Task item =>
Repeat the data exactly, every last line of it.

[Recorded data]
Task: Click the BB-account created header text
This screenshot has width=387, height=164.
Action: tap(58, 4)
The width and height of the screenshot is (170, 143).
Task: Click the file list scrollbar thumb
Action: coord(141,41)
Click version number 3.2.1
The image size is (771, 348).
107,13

Exercise response =>
Task: Click the BB-account created header text
This screenshot has width=387, height=164.
Action: tap(58, 4)
The width and height of the screenshot is (170, 143).
Task: Click the file list scrollbar thumb
Action: coord(141,41)
Click version number 3.2.1
The image size is (771, 348).
107,13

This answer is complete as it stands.